I'm not surprized Hanford Jones reminds you of Powell. He writes of the upper class milieu from a jaundiced perspective.
Ellen
People can be amazingly brave and cooperative during disasters. All those volunteers during the blitz... And I don't like the look of that river now, honestly. No news about more flooding, but the river is even with the bank, right behind the duck. Click on the picture and you'll see what I mean!
Pamela Hansford Johnson can be Powell-ish at times, thoughher main characters are not usually aristocrats. Claud, the narrator, is the son of a thriller-writer, and Helena marries a lord after his death. It's a clash-of-the-class society. Only Claud and his half-sister, Charmian, are truly sympathetic.

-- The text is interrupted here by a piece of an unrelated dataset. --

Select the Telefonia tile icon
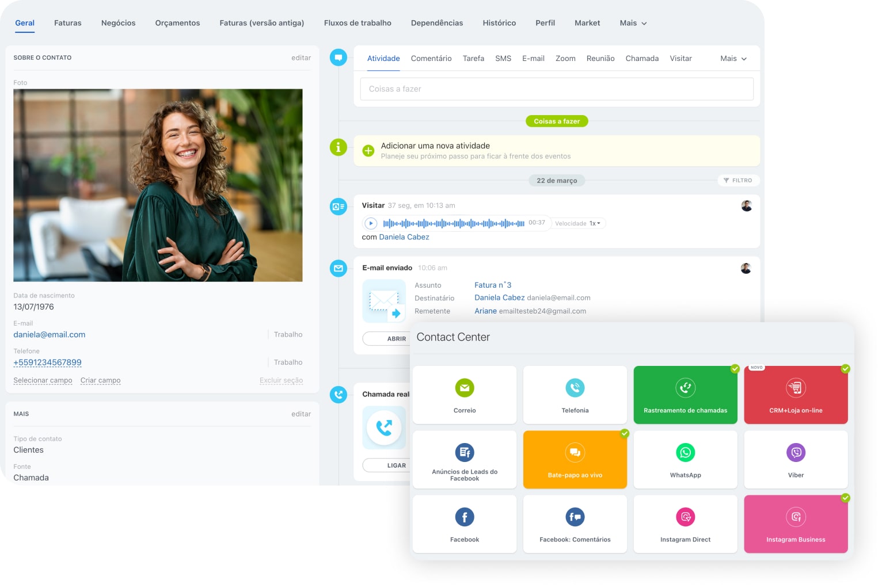575,388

Hello Mad Housewife. Just loved your critique on the Helena Trilogy. I too am quite besotted with PHJ's books. I have a tatty copy of This Bed Thy Centre (her first novel) and already have a copy - If you haven't got /read it, would you like it? I would love it to go to someone who likes her writing, rather than re-cycle it.
Anonymous, thank you for your kind offer! Yes, I am besotted with PHJ, too. I already have a copy of This Bed Thy Centre, but somebody should want it.

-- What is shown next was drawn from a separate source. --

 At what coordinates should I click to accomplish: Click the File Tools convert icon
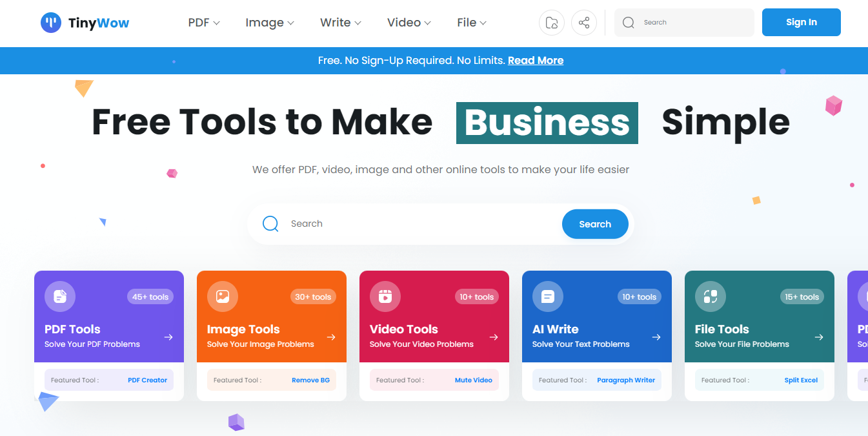[711, 296]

I wish more of these books were in print: The Unspeakable Skipton and An Error of Judgment are, to my knowledge, the only ones out there.

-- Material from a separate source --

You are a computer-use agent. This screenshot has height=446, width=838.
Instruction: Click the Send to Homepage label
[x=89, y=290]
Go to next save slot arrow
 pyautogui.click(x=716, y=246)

I'm glad you read her books, too. She should be much better known. I can just see the Helena trilogy adapted for Masterpiece Theater.
Have you ever read Susan Hill? PHJ was instrumental in her becoming an author and they were friends.
She writes extremely good too - she's well worth a try if you haven't already.
I have a copy of every PHJ's books, even 'Blessed Amongst Women', which I haven't read yet, but am saving for some reason!
Nice of you to reply to me though; I will find a home for This Bed Thy Centre.
Thanks for the recommendation of Susan Hill! As for PHJ: I haven't heard of Blessed Among Women. I'll look for it.
Hello Mad Housewife - Seeing as you seem to read everyone and everthing that I do - have you found Sue Gee yet? I think you will like her.
I haven't read Sue Gee but have faithfully recorded her on the TBR list. Thanks!
You have some nice reading suggestions here! I stumbled upon your site by accident but am always looking for good reading recommendations.